Posted by shosty on 19 February 2010

First of all, I think that JDRF should not discuss this approach as a "cure" or a "bridge to a cure." Wearing these apparatuses, and the attendant danger, are not a cure for type 1 diabetes. Billing it as such will lead the general public, and donors, to think that it is indeed a cure, and money will dry up for research into a real cure.

Second, my 20 year-old daughter, who has had diabetes since age 4, vows to never, ever use an artificial pancreas. She believes human intuition is necessary for safe blood sugar management. She has other health conditions that make management difficult, but, again, this artificial pancreas approach is not one that she wants to follow.

Please, JDRF, pursue a real cure that is available to everyone. JDRF has simply linked itself to some money-making, profit-seeking corporations with this.

Posted by Anonymous on 19 February 2010

I've got no personal relationship with JDRF, I'm just an "anonymous" PWD. But I hope that "shosty" is aware of JDRF's superb reputation, and it's focus on RESEARCH. Other large Diabetes non-profits are far more involved with "greedy" corporations, including insurance companies.

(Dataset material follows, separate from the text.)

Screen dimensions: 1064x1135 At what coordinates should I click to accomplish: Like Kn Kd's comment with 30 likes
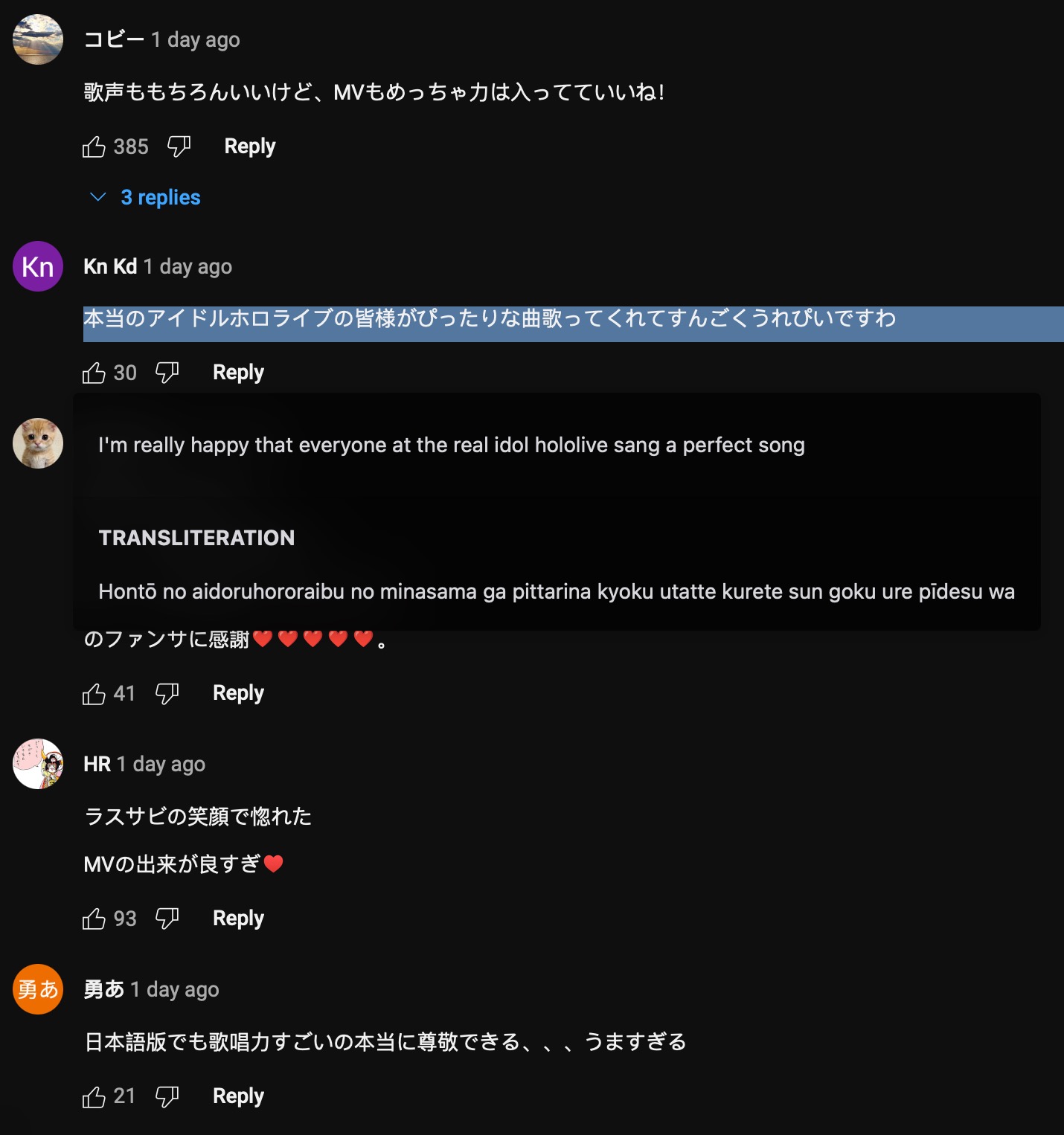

But I'd like to make an even more important point in JDRF's defense: If JDRF supported just one project, to the exclusion of everything else (i.e., a "total cure"), then the odds of us PWD's enjoying any successful research results at all would be dramatically less.

By sponsoring MANY projects, in MANY areas of T1 prevention, treatment, and "cure", we're far more likely to see at least a few excellent products come out. And by supporting projects with many different time frames, often even involving products which ALREADY EXIST, JDRF has been improving my life nearly every year. I feel that exclusive sponsorship of just one big project to find the "pot of gold at the end of the rainbow", in a particular, would be much worse than JDRF's current strategy.

Even though I do agree with you, "artificial pancreas" is not a good name for merely tying together CGMS and insulin pump dosage adjustments: The term should (IMO) be reserved for a way to permanently implant a large quantity of "replacement" Beta Cells in a way which assure their survival without large doses of anti-rejection drugs.

A true "Artificial Pancreas" wouldn't use a a pump OR any kind of glucose measurement device-- the beta cells measure and respond to high glucose by themselves.

But now, let me [i]finally[/i] get to my question for Aaron:

The current Accu-Chek "Combo" uses a finger-poke, one-strip-per-test meter (the AccuChek Aviva). Can you identify the manufacturer(s) of the CGMS system(s) which is being integrated into this research system?

Thanks in advance. If it's confidential, please post a reply to indicate that fact.

Posted by DickHeiser on 20 February 2010

Subcutaneous delivery of insulin is too slow for automatic control. The way a healthy person's pancreas works is to release the insulin directly into the bloodstream. That takes 20-30 minutes out of the control loop.
I'm sure they won't succeed without an implanted or IV insulin pump.